Joel 2 discusses the judgment of the Lord coming on his people like an army. Its horror is far greater than the plague of locusts: it destroys crops, cities and even the sun, moon and stars.

So the Lord calls his people to repentance. This is not just an outwardly, superficial repentance, but an inward repentance. Verse 13 tells its readers “Rend your heart and not your garments. Return to the Lord your God, for he is gracious and compassionate, slow to anger and abounding in love, and he relents from sending calamity.” The Lord doesn’t want displays of repentance that mean nothing. He wants people to genuinely feel loss, as if their heart has been torn in two. Yes, there are outward signs, as verse 12 asks for “fasting and weeping and mourning”. But this, again, is meant to be genuine, as the Lord also asked that they “return to me with all your heart”. These acts were not trite and glib pretences. They were acts of humility: weeping because your heart has broken, mourning because your God has been wronged.

It’s currently the season of Lent, which is a time of introspection and repentance, so these verses are particularly timely. This repentance isn’t easy; in fact, it’s heart-breaking.

Of course, with Christ, we look to him and ask for him to save us. But often, I think we have the tendency to make it too easy. But our hearts should break. The one in whom all things were creator, the Son and Saviour, the most loved of the whole universe, died. He was tortured, humiliated and murdered. But more than this, his heart was rent as he took on the sin of all and was separated from his father. We should mourn his death with weeping and fasting. But then we should rejoice because on Easter day, he rose again.

And how does Joel 2 end? Not with our response but how the Lord responds to our repentance. First, those suffering from the famine will have their crops and lands restored. Then, God promises to pour out his Spirit on all people.

“And afterward,
    I will pour out my Spirit on all people.
Your sons and daughters will prophesy,
    your old men will dream dreams,
    your young men will see visions.
Even on my servants, both men and women,
    I will pour out my Spirit in those days.
I will show wonders in the heavens
    and on the earth,
    blood and fire and billows of smoke.
The sun will be turned to darkness
    and the moon to blood
    before the coming of the great and dreadful day of the Lord.
And everyone who calls
    on the name of the Lord will be saved;
for on Mount Zion and in Jerusalem
    there will be deliverance,
    as the Lord has said,
even among the survivors
    whom the Lord calls.”

Joel 2:28-32

What a fantastic promise. That all who call on the name of the Lord will be saved.

Joel 1

After reading through Galatians, Ephesians, Philippians and Colossians, I thought I would turn to the Old Testament. I don’t know much about the minor prophets, so I thought I would start with Joel.

Joel is pretty bleak. It’s about a devastating locust swarm and how it has destroyed the nation. The description is pretty discouraging: waves of locusts eating what the last wave had left.
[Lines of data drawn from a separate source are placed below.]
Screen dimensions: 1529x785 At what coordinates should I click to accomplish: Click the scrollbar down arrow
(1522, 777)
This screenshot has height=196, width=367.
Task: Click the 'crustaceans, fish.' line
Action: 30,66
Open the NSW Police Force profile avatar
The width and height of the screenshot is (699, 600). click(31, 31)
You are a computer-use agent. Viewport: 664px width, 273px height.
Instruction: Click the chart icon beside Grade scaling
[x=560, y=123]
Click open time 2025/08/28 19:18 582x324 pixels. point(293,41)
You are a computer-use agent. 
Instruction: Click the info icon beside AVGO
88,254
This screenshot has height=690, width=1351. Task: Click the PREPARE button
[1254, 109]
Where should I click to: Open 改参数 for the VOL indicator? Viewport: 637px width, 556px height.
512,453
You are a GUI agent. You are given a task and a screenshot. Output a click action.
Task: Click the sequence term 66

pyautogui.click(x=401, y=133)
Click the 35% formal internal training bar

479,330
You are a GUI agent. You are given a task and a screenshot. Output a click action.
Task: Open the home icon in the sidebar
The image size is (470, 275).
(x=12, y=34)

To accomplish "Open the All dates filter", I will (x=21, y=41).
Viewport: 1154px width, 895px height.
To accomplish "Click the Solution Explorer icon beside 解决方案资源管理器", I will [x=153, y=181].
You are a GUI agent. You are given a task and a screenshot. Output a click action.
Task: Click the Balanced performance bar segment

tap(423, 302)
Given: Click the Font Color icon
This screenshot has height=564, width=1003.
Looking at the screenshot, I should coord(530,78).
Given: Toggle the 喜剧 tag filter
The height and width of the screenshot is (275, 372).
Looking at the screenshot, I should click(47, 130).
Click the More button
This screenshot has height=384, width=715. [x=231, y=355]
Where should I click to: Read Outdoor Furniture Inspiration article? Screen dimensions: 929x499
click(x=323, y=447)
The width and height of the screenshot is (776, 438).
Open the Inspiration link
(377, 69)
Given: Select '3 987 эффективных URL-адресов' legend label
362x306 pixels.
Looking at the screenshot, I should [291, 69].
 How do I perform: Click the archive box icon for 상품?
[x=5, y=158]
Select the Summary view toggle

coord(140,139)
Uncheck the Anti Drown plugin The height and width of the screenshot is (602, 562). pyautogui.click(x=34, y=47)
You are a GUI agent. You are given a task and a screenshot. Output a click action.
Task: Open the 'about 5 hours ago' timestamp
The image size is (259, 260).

Food, wine, temple offerings, all gone and eaten.

Joel then tells the people to mourn this loss, to put on sackcloths, weep like a virgin who has lost her fiancé. The elders, priests and people are called to cry out to the Lord.

It’s interesting because there are currently locust swarms destroy huge quantities of crops in East Africa and Pakistan and its surrounding countries. In one day, apparently one swarm can eat as much as 35,000 would. That is terrible. Now they are mating, meaning another swarm is coming. It looks like what happened in Joel.

And yet where are the sackcloths and where is the mourning? Who is praying and crying out to the Lord for these nations. South Sudan, which has already been destroyed by conflict, has been hit. As a church, I think we need to get better at crying out about these terrible things that are happening.